Electric vehicles and clean energy are focal points for The Ray: infrastructure for solar-powered car charging, a solar photovoltaic (PV) farm along the highway right-of-way, and even PV road surfaces. The aptly named Wattway, a French technology, is a road surface that will produce solar electricity while improving tyre grip and surface durability.
Modern motorways have seen little advancement in design since their inception. Given climate change and the arrival of electric and autonomous vehicles, they need a smarter way forward. The Ray and other pioneers may prove that this dated infrastructure can become clean, safe, and even elegant.
Read more about climate change:
Can we move transport beyond planes, trains, and automobiles? Inventor and entrepreneur Elon Musk imagines that humans and freight will, before long, have the option to travel through low-pressure tubes by levitated pod. He calls that vision the Hyperloop.

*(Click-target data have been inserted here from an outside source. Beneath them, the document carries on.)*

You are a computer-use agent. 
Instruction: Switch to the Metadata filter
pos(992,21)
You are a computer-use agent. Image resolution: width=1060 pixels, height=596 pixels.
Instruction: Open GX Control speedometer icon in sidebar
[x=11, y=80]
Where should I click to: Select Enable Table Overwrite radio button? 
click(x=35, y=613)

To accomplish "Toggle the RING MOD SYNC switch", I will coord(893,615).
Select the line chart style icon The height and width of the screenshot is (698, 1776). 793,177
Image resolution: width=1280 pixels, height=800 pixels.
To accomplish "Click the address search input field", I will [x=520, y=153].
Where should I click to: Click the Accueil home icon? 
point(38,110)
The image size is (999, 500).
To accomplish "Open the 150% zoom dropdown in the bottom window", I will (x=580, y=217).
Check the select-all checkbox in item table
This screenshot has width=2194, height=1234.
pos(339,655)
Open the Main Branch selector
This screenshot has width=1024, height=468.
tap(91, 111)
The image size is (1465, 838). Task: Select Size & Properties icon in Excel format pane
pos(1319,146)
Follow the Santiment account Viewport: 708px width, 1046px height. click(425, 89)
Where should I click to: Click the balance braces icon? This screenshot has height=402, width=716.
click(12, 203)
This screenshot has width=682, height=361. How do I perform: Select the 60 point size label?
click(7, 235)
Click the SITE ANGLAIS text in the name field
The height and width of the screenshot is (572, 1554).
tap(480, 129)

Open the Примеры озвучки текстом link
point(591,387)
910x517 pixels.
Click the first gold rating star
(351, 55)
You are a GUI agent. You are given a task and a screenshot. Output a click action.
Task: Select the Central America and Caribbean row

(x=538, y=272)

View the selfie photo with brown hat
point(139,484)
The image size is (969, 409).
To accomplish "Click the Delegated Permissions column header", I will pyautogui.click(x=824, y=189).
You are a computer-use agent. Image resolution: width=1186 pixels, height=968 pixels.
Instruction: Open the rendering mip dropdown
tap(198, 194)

The promise of the Hyperloop is two-fold: speed—up to 1200 kilometres per hour—and efficiency—trimming energy use by 90 to 95 per cent. Both are aided by eliminating the friction of wheels and resistance of air.
Musk has made the Hyperloop concept public, tapping competition as an accelerant for its development. To date, various entities have built prototypes, and successful test runs are now on the books. Ultimately, passengers could glide from Amsterdam to Paris or San Francisco to Los Angeles in roughly half an hour—for the cost of a bus ticket.
Plants need nitrogen to grow. Today, many farmers supplement their fields with synthetic nitrogen fertilisers. While crop yields may rise, producing such fertilisers is energy-intensive. Unused nitrogen also migrates into waterways, causing overgrowth of algae and marine ‘dead zones’, and into the air as the potent greenhouse gas nitrous oxide.
Enhancing the soil microbiome—the microbes that call the soil home—offers a better way of nourishing plants. In a thimble’s worth of soil, there can be up to 10 billion microbial denizens: bacteria, nematodes, fungi, and more. Legumes, such as alfalfa and peanuts, have a symbiotic relationship with select bacteria, passing carbon to them in exchange for nitrogen.
Most crops lack this ability, which is why scientists are looking to harness microbes that can work more broadly—with wheat, rice, and more. Someday, farmers may opt out of nitrogen fertilisers and use nitrogen-fixing bacteria instead.
Repopulating the mammoth steppe
Permafrost is a thick layer of perennially frozen, carbon-rich soil that covers a quarter of the Northern Hemisphere. Perma indicates permanence, but this soil is thawing as the world warms, releasing greenhouse gases in the process. Sergey and Nikita Zimov, father-and-son scientists, are piloting a solution in Siberia: returning native fauna to the area.
A grassland ecosystem called the mammoth steppe once spanned the regions where permafrost is found. Today, herbivores no longer roam the region, except at the Zimovs’ Pleistocene Park. When Yakutian horses, reindeer, musk oxen and the like push away snow and expose the turf underneath, the soil is no longer insulated and drops a couple of degrees in temperature—just enough to remain frozen.
Repopulating the mammoth steppe more broadly, the Zimovs say, could help to keep the permafrost frozen, and the greenhouse gases locked up.